The letter below, authored by RTÉ’s Chief Financial Officer, Breda O’Keeffe, was published in the Irish Times on Saturday 23rd November in response to an article written by Mark Paul in Friday’s Irish Times, print and online.
I am writing in response to an article by Mark Paul entitled ‘Time to stop hyperventilating about RTÉ’s finances and take some calm decisions’ in yesterday’s Irish Times, both print and online editions.
Any serious analysis of RTÉ’s finances through recent Annual Reports and published and audited accounts would clearly show that RTÉ has been running deficits for the last number of years and that this is not sustainable.
RTÉ’s deficits are real and a result of reduced operating profit, which has fallen from €21m in 2013 to -€1m in 2018, and has little to do with depreciation as alleged by Mr. Paul.
RTÉ’s revenues have severely contracted over that period due to factors largely outside its control – Ireland’s economic crash; digital disruption; the uncertainty caused by Brexit and a broken TV Licence system. Many of these factors have affected all media in Ireland and beyond.
In relation to costs, RTÉ has exercised significant cost control resulting in its 2018 costs being almost 25% lower than a decade ago. While RTÉ’s costs in the last 3 years have increased modestly by 6%, this reflects the increased costs of making programmes, competitive rights costs – all of which outstrip typical inflation – and significant public service obligations.

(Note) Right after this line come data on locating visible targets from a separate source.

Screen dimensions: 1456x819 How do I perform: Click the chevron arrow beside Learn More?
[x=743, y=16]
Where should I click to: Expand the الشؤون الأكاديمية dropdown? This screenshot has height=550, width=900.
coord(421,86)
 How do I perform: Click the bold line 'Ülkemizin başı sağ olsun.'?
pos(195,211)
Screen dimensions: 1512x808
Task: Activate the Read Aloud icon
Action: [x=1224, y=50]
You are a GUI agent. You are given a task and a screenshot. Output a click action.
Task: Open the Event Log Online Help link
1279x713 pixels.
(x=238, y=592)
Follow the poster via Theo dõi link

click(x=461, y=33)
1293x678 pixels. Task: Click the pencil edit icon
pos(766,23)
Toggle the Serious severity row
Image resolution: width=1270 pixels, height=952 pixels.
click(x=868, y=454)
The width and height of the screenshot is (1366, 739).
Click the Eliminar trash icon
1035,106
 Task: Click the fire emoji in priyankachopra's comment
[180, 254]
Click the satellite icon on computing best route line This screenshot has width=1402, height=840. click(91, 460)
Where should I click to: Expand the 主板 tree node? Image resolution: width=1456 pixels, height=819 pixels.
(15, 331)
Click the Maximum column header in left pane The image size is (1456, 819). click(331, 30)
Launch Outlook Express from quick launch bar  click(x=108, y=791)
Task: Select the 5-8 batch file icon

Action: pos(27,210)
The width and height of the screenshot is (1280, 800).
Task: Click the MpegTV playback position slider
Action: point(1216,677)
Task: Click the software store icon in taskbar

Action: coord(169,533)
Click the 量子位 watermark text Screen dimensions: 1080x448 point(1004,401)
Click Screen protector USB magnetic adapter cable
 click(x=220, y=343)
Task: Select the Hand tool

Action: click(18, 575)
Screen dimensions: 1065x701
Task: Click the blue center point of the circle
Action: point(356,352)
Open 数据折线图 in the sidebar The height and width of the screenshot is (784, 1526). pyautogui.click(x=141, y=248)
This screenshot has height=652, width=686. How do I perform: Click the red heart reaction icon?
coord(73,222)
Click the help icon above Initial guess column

As a result of deficits RTÉ has a much weaker balance sheet today than it had 10 years ago with reduced net assets limiting its ability to withstand further financial pressures. Any assessment that borrowing levels of €50 million are modest where there is low / negative operating profit is simply incorrect.
RTÉ has prepared a detailed and fully costed revised strategy which has been independently assessed by PwC. The strategy has been further assessed by New Era at the request of the Minister of Communications. RTÉ remains in discussions with the Government about its plans and the future funding of public service media in Ireland.
Finally, contrary to Mr Paul’s assertions, RTÉ has communicated clearly in recent weeks that it has no plans to introduce compulsory redundancies as part of its proposed cost reduction measures.